Parole anche piuttosto pesanti, insomma, pronunciate nella massima assise. Il consigliere regionale manfredoniano non se l’è tenuta e il 5 settembre si è rivolto all’organo dell’Autorità per le garanzie nelle comunicazioni. Verificata la diretta streaming, il Comitato ha ritenuto che si potesse configurare l’utilizzo della comunicazione istituzionale per sostenere un candidato nel collegio uninominale e ha chiesto informazioni al Comune di Vieste, pervenute il 7 settembre. “Le dichiarazioni rese in consiglio sono riconducibili a un acceso scontro politico che non si ritiene possano configurarsi come una violazione dell’art. 9 della legge 28/2000”, hanno risposto. La normativa tutela il principio di imparzialità della Pubblica Amministrazione e vieta, in buona sostanza, la propaganda (“Dalla data di convocazione dei comizi elettorali e fino alla chiusura delle operazioni di voto è fatto divieto a tutte le amministrazioni pubbliche di svolgere attività di comunicazione ad eccezione di quelle effettuate in forma impersonale ed indispensabili per l’efficace assolvimento delle proprie funzioni”).

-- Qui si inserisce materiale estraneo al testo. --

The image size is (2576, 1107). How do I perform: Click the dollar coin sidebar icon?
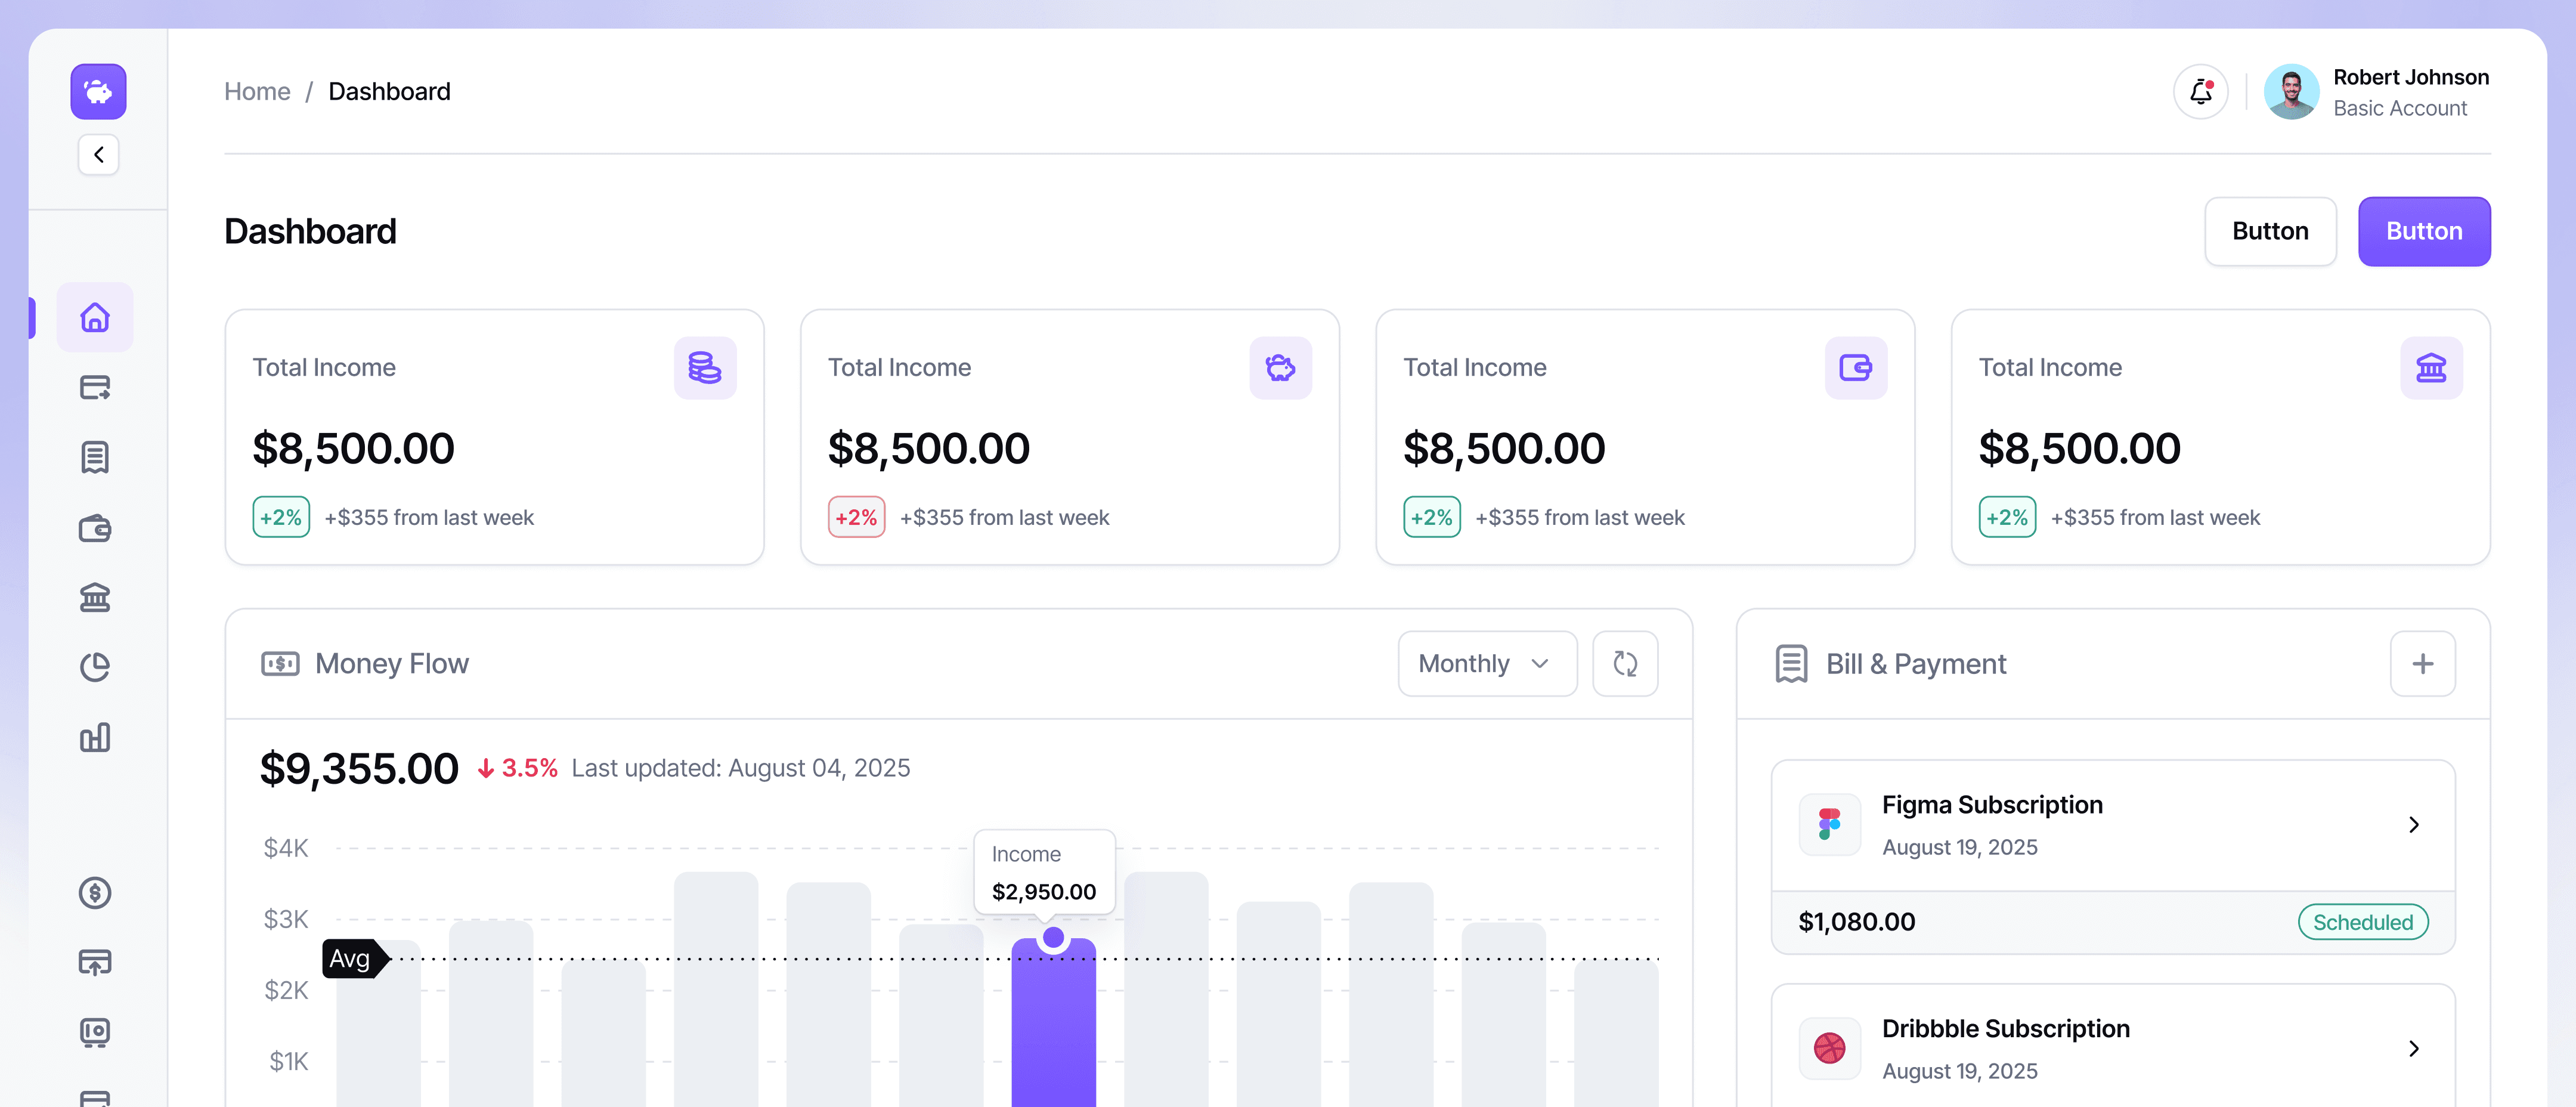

Tuttavia, si legge nella deliberazione del comitato che riporta le controdeduzioni dell’amministrazione, “questo Ente reputa appropriato uno spontaneo e volontario adeguamento nell’intento di aderire alle indicazioni e alla prassi di codesto Comitato regionale secondo cui la propaganda informativa rappresentata dalla diffusione delle sedute consiliari debba sottostare, in ogni caso, ai principi generali enunciati in materia di informazione di cui alla legge 28/2000”. E concludeva: “Si provvederà ad eliminare le parti colpite dalla critica del candidato Gatta, tanto nella versione presente sul sito istituzionale che in quella presente sull’account istituzionale”.

Le parti oggetto di segnalazione sono state rimosse dalla registrazione della trasmissione in streaming. Il comitato presieduto da Lorena Saracino ha deliberato, allora, di archiviare la segnalazione “a seguito di verificato adeguamento compositivo, spontaneo e pronto da parte del Comune di Vieste, senza aver proceduto all’avvio di alcuna contestazione”.